» Directions for this task:
Write out word for word the lines from the one holding "This screenshot has width=1568, height=582." through the end of the data, and only those lines. Pictures stay out.

Saved entries:
▼▼▼
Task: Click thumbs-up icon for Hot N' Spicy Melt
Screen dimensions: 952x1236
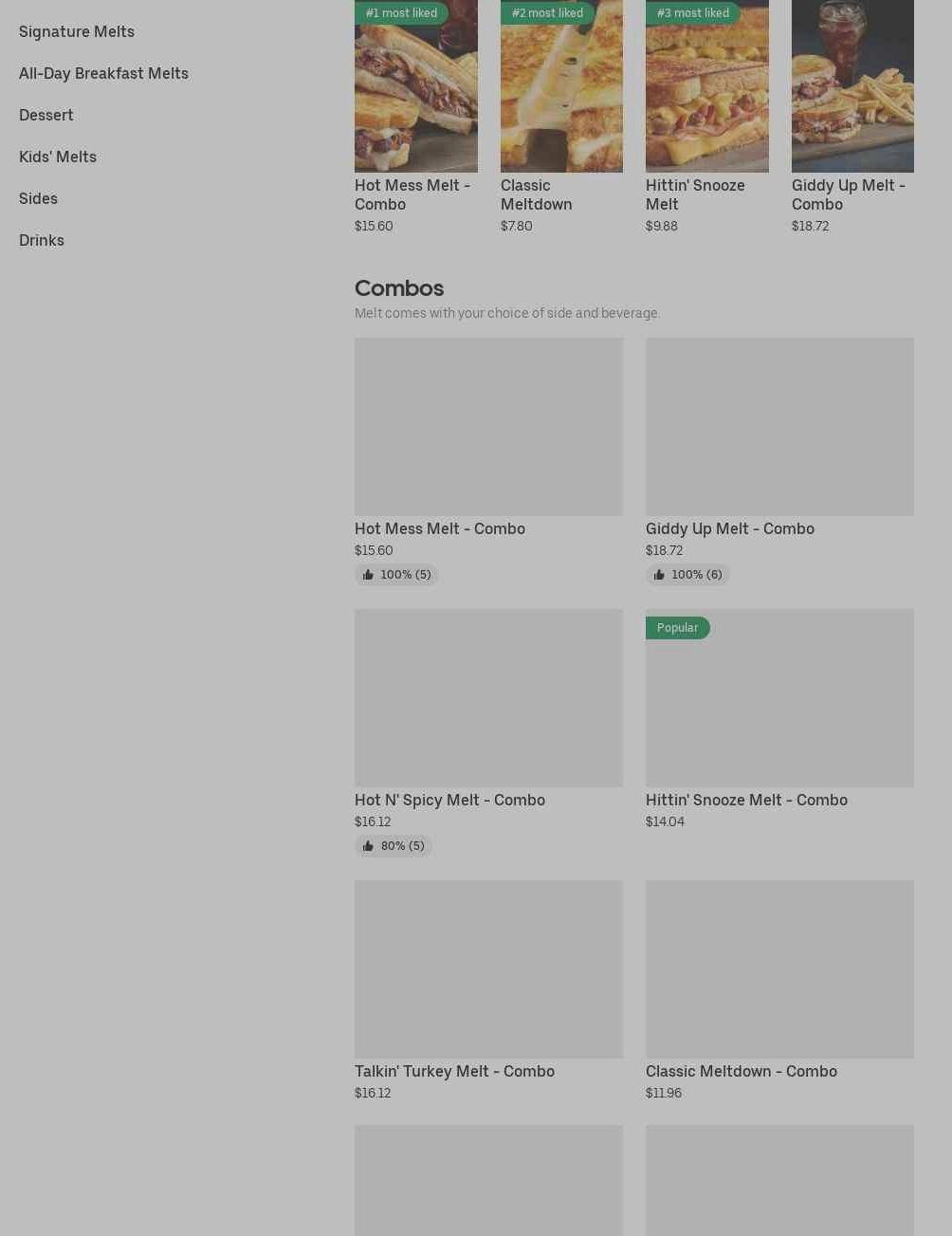Action: 368,846
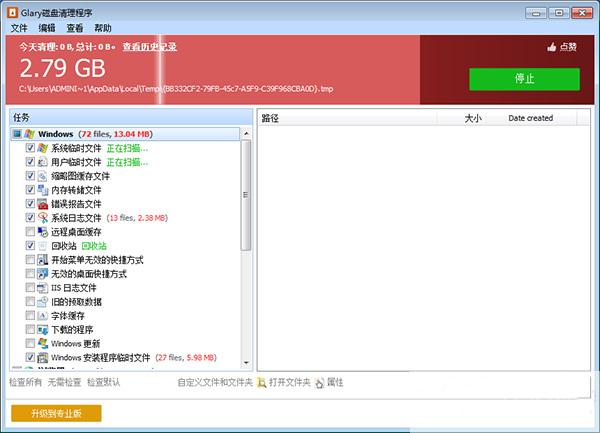Collapse the Windows task group
This screenshot has width=600, height=433.
(x=17, y=134)
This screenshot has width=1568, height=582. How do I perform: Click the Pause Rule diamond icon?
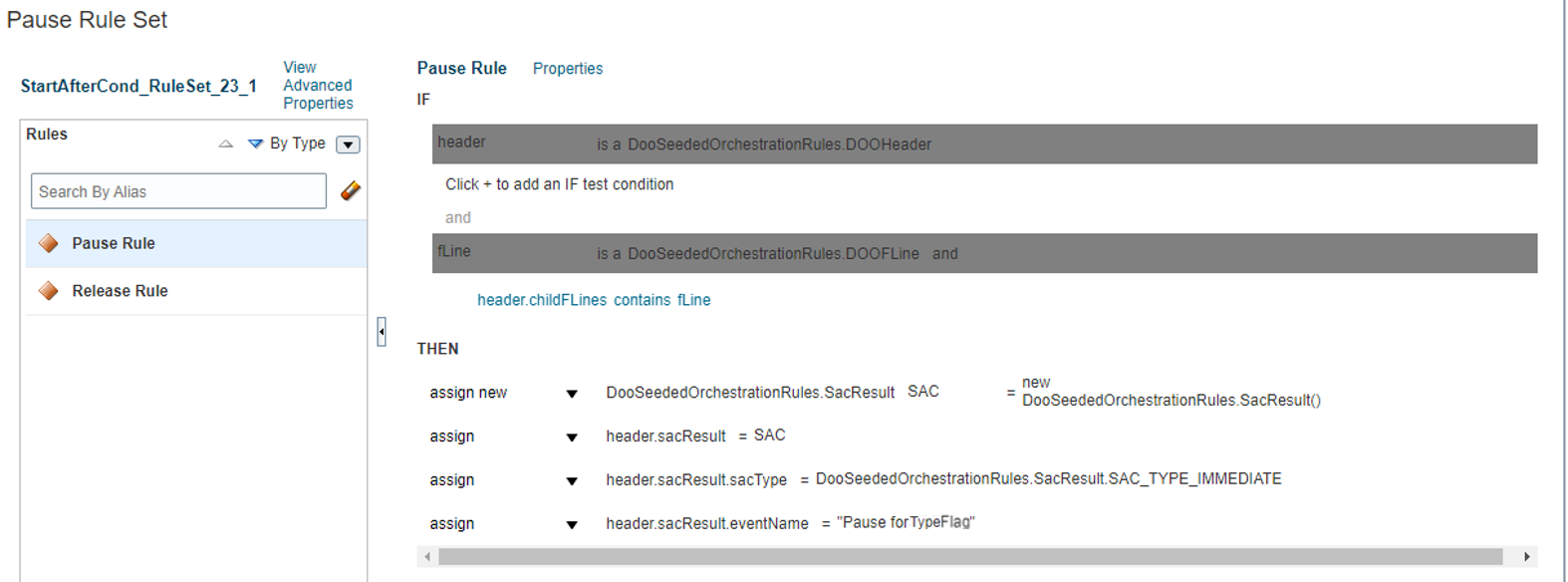point(48,242)
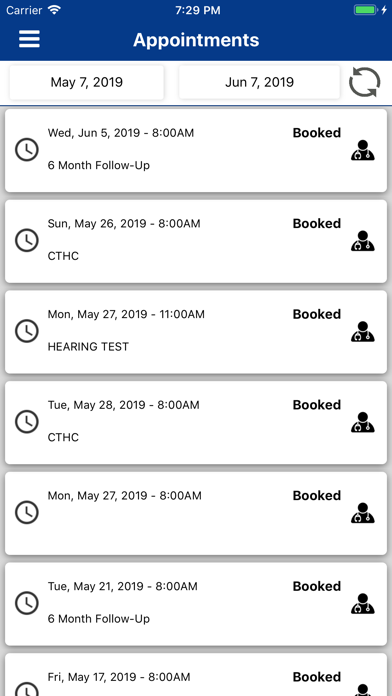Open the Fri, May 17 appointment card
The height and width of the screenshot is (696, 392).
[x=196, y=675]
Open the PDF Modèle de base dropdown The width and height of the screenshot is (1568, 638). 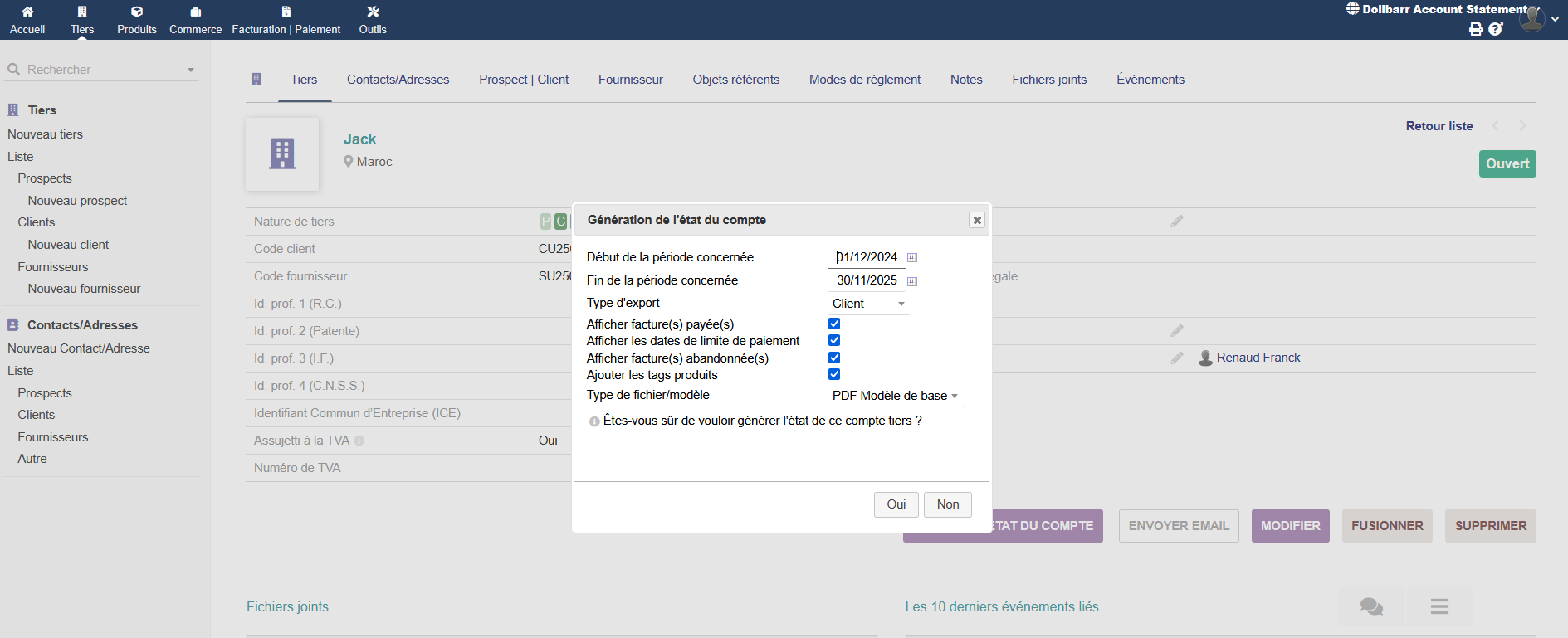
▲▲▲
» Task answer:
This screenshot has width=1568, height=582. How do I perform: Click the Pause Rule diamond icon?
point(48,242)
Open the Fri, May 17 appointment card
The height and width of the screenshot is (696, 392).
[x=196, y=675]
Open the PDF Modèle de base dropdown The width and height of the screenshot is (1568, 638). 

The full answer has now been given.